Objectors Beware – Exposure to Claims Brought by Adversely Impacted Developers is Alive and Well
Parties objecting to development projects have traditionally been immunized from liability for common law torts, such as malicious prosecution, abuse of process and tortious interference. This immunity, grounded in the well-recognized Noerr-Pennington doctrine, affords immunity to those who petition the government for redress. (See Eastern Railroad Presidents Conference v. Noerr Motor Freight, Inc. 365 U.S. 127 (1961); United Mine Workers of America v.
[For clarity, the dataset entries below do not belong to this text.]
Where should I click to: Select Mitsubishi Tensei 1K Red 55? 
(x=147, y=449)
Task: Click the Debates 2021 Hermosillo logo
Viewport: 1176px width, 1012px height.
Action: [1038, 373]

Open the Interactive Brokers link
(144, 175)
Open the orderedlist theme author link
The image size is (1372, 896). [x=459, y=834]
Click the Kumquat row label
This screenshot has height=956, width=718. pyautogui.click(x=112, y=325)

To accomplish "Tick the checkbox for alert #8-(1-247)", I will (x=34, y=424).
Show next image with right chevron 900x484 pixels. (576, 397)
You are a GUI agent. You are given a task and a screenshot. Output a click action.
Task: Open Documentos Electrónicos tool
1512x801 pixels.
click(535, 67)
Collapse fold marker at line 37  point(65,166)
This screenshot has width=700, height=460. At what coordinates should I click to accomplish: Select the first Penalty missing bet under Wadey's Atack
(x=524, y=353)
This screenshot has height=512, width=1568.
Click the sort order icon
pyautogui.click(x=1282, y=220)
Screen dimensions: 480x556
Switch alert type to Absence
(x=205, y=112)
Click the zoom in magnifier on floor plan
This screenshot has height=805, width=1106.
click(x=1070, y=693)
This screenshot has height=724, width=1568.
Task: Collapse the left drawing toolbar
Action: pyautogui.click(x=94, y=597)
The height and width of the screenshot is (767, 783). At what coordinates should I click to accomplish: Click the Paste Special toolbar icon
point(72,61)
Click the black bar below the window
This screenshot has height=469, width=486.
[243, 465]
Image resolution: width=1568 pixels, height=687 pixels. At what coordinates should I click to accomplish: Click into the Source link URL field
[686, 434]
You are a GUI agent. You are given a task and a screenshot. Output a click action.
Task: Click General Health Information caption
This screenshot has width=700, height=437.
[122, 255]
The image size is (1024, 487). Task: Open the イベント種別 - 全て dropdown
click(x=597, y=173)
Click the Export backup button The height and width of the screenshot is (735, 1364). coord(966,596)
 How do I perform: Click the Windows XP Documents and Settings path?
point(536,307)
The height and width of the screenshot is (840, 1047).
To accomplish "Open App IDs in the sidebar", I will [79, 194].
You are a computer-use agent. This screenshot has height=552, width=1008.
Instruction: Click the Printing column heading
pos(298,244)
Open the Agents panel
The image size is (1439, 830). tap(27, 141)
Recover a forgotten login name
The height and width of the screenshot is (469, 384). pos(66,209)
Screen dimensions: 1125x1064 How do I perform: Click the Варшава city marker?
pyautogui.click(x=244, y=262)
Pennington, 381 U.S. 657 (1965) (holding that parties seeking relief from the government are generally afforded immunity unless such actions are objectively baseless).
While the immunity afforded objectors has been a difficult one to breach, recent decisions suggest that actions brought against these objectors require careful review of the facts and underlying circumstances before they can be summarily dismissed. In order to overcome Noerr-Pennington immunity, a litigant must satisfy a two-prong test: First, proof must be established that the actions of the objector were “objectively baseless,” meaning no reasonable litigant could realistically expect success on the merits of its claims. Second, proofs must also establish that the conduct in question was brought with the specific intent to further wrongful conduct through the use of the governmental process – as opposed to the outcome of that process. Importantly, the second prong is only considered if the challenged litigation is first found to be objectively meritless.
Recently, however, meeting the first prong has been made easier by our court’s consideration of an objector’s track record and the presence of other repeated failed filings. (See Main Street at Woolwich, LLC v. Ammons Supermarket, Inc. 451 N.J. Super. 135 (App. Div. 2017). In Main Street, the court relied upon a Third Circuit decision in holding that the trial court failed to properly consider the defendant’s alleged pattern of sham litigation. Hanover 3201 Realty, LLC v. Village Supermarkets, Inc. 806 F.3d 162, 180 (3rd Cir. 2015), cert. denied __ U.S. __, 136 S.Ct. 2451 (2016). By demonstrating that an objector has engaged in a series of unsuccessful administrative and/or court challenges, developers can establish that this activity represents a pattern of utilizing the process to serve the anticompetitive purpose of injuring market rivals. Under such circumstances, a court could very well conclude that the claims of such objectors were not brought to redress any actual grievances, but rather to promote delay and cause injury. Accordingly, this broad immunity can be lost where the conduct at issue is merely intended to interfere directly with the business relationships of a competitor.
As a consequence, before filing any action seeking government redress, a putative objector, much like any other litigant, should carefully evaluate the bases for its objections with a legal professional to ensure that they are both grounded in fact as well as supported by sound legal underpinnings. To do otherwise is to invite abuse of process type claims that now have a much greater likelihood of success. Reviewing any possible strategy that involves objecting to a rival’s application for development is now, more than ever, a critically important step to insulating the objector from exposure to counter-suits that were previously viewed as questionable nuisance type actions.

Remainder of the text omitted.